## PROBLEM DESCRIPTION
Return each line of the entries below that contains the string "Instruction". Treat case as significant, so only matches with identical capitalization count.
===== RECORDS FOR THIS EXERCISE =====
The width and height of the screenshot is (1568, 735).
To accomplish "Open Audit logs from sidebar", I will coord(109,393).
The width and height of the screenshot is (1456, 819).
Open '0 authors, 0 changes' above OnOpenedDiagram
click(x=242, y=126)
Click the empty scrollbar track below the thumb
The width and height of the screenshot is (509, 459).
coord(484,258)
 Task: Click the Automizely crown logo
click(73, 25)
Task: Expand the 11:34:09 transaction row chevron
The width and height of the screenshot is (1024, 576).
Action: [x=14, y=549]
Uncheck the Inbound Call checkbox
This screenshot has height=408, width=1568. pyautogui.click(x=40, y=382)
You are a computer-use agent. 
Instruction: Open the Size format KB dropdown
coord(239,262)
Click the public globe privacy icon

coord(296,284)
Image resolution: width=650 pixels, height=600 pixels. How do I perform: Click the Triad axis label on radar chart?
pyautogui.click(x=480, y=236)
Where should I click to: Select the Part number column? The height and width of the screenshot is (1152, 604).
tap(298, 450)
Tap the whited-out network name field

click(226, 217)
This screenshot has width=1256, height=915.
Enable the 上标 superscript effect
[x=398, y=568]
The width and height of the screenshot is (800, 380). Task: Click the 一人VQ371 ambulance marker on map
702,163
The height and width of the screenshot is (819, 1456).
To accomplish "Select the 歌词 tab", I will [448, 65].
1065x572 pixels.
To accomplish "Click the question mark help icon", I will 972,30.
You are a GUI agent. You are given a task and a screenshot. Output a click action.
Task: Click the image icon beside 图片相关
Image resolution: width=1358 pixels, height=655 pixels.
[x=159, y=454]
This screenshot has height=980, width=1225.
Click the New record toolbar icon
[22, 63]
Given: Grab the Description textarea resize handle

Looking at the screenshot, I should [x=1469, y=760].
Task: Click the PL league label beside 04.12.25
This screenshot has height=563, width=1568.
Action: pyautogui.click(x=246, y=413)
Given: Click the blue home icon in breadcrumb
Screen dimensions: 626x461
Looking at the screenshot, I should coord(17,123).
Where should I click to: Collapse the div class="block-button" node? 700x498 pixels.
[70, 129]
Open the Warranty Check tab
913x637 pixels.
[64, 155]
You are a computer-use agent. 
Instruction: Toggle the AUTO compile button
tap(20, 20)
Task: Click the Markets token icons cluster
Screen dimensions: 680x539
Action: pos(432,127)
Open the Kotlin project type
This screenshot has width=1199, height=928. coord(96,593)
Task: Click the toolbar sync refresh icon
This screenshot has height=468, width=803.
=====
## EXERCISE RESULT
Instruction: Open the Size format KB dropdown
Instruction: Toggle the AUTO compile button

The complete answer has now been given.